• _WORK TO BE COMPLETED_: From the line containing "This screenshot has height=420, width=640." to the end of the entries, return every line exactly, both ends included, and add nothing.

(Stored records)
+ + + +
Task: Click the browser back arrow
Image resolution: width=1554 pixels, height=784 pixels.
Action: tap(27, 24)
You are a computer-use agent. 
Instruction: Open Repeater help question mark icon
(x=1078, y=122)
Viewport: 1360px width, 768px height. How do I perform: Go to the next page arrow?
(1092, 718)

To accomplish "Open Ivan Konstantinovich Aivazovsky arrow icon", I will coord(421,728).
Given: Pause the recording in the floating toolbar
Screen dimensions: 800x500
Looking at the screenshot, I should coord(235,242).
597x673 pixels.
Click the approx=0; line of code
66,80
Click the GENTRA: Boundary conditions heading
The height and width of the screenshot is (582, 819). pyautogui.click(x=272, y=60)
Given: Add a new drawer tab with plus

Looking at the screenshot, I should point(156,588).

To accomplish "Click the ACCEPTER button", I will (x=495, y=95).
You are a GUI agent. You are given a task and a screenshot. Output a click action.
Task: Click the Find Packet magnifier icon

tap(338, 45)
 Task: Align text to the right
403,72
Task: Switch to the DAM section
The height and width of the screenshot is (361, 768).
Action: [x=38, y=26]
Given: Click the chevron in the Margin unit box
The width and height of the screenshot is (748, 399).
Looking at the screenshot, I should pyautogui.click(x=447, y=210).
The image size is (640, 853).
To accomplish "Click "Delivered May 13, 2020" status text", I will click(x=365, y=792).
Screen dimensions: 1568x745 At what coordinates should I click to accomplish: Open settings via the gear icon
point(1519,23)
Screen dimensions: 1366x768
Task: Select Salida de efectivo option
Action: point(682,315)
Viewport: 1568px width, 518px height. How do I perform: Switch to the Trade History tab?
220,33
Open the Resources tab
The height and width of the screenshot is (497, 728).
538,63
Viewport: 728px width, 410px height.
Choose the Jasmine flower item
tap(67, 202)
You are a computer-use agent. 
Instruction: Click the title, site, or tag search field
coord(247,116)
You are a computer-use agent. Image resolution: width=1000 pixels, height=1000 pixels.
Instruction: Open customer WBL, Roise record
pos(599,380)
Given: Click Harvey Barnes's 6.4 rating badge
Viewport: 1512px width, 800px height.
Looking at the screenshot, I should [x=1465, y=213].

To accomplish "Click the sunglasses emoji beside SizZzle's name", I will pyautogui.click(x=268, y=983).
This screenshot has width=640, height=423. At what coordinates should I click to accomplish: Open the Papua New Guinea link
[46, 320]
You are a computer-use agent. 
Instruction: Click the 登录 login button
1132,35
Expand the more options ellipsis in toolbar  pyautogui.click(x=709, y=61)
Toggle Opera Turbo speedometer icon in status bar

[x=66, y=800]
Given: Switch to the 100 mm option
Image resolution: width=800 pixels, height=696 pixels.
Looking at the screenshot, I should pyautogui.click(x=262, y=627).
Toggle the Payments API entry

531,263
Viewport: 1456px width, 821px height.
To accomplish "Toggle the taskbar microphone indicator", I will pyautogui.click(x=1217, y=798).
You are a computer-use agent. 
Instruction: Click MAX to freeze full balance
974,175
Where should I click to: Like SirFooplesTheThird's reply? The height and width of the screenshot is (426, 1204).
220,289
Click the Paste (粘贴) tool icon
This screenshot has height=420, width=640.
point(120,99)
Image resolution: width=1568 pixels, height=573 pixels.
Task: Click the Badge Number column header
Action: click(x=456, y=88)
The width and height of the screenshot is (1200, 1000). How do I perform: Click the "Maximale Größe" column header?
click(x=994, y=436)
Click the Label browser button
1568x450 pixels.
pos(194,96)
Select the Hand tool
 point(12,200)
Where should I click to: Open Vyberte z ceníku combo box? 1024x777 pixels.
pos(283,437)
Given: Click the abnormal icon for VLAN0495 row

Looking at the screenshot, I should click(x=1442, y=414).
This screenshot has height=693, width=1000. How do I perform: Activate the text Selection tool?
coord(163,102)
+ + + +
• _REPLY TO THE EXERCISE_:
This screenshot has height=420, width=640.
point(120,99)
Image resolution: width=1568 pixels, height=573 pixels.
Task: Click the Badge Number column header
Action: click(x=456, y=88)
The width and height of the screenshot is (1200, 1000). How do I perform: Click the "Maximale Größe" column header?
click(x=994, y=436)
Click the Label browser button
1568x450 pixels.
pos(194,96)
Select the Hand tool
 point(12,200)
Where should I click to: Open Vyberte z ceníku combo box? 1024x777 pixels.
pos(283,437)
Given: Click the abnormal icon for VLAN0495 row

Looking at the screenshot, I should click(x=1442, y=414).
This screenshot has height=693, width=1000. How do I perform: Activate the text Selection tool?
coord(163,102)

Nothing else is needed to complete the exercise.